No, it didn't matter worth a hill of beans, except for the fact that while it was snowing, sleeting, spitting freezing rain and otherwise offering a thorough overview of vile weather up New York City way, down in Florida guys in Mets uniforms were beating guys in Cardinals uniforms. Numbers were being put up. Notes taken. Impressions gathered.

And Day 1 of the spring-training season brought the first of many “Oh yeah, that's what that feels like” moments to come: As the score zoomed from a happy Mets 9, Cardinals 0 to a less-happy Mets 9, Cardinals 4 and then to an even-less-happy Mets 9, Cardinals 7, I had that thought you only have in spring training.

I hope nobody important gave up those runs.

This feeling has a near-twin we'll meet later this month, namely I hope that just means this is his dead-arm period. But in the regular season things are not so cavalier.
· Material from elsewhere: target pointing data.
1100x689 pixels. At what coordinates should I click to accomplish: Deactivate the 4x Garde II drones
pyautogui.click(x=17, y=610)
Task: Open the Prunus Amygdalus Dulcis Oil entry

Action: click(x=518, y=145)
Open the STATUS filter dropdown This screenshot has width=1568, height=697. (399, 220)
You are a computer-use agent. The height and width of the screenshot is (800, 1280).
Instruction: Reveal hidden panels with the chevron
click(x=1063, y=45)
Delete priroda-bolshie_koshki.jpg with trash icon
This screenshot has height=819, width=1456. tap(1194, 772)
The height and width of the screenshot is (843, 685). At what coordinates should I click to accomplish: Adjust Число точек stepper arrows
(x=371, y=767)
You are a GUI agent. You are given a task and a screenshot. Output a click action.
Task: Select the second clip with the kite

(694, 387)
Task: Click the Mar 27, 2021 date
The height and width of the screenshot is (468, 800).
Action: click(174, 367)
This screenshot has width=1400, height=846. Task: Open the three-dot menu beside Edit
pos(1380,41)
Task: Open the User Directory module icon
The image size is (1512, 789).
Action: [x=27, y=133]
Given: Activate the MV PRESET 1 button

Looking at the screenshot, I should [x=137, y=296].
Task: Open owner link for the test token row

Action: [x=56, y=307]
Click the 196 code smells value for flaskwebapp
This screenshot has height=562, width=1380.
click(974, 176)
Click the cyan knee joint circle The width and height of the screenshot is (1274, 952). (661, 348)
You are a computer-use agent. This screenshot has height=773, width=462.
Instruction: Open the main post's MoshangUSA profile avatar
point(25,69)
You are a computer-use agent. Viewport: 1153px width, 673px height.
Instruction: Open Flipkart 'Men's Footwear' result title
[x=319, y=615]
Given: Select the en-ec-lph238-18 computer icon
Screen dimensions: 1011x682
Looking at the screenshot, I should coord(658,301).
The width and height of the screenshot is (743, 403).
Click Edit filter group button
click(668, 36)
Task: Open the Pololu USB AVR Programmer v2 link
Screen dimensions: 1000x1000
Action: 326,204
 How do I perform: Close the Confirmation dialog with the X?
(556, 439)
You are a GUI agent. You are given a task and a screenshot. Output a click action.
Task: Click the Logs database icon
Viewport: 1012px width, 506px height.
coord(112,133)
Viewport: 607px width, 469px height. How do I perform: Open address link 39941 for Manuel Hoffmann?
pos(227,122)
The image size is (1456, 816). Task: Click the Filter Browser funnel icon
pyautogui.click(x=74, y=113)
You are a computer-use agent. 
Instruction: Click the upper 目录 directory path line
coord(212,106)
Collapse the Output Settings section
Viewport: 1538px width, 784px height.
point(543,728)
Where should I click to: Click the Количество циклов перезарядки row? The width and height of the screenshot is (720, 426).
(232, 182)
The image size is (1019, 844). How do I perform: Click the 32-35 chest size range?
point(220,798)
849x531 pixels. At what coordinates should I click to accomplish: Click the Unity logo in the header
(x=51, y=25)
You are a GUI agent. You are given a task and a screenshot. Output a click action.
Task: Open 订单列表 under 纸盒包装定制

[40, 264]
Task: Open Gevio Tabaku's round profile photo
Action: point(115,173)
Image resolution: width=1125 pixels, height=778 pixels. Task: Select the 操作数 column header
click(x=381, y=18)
The closest thing in the regular season is I hope that means we finally get of Useless Pitcher X, but that one's cold comfort when it accompanies an L on the ledger. (And last year Omar let Useless Pitcher X, in his various disguises, rack up a heckuva lot of roster time.)

Anyway, final score Mets 12, Cardinals 7. Steve Trachsel, this year assuming an importance he probably never had before, walked the planet and gave up a three-run dinger in a bad inning and a no-credit remainder. (He had the flu; he gets a mulligan.) Someone named Juan Perez gave up a three-run shot to Albert Pujols — everything was unearned, but that's just silly. Rule Five dreamer Mitch Wylie worked two hitless innings. Xavier Nady went 4-for-4 with 6 RBIs; Victor Diaz, perhaps soon to be known as Victor Diaz Who Has Options Remaining, went 1-for-5. (And with that little bit of math, we know what the story in every New York paper will be tomorrow.)

Isn't it nice to talk about these things, instead of the phrenology of those first couple of gameless weeks? Never mind how Xavier Nady looked, let's talk about how Xavier Nady hit a grand slam off enemy pitching.

And it gets better: Tomorrow night's game is on WFAN.

Why, it's enough to make you imagine a world with actual games. Games that count. That are shown on TV. That are played in New York. And there are leaves on the trees. And light after 5:30 pm. And warm breezes. And tinny-sounding radios on the beach. And ice cream on a stick.

You know, life as it's supposed to be lived.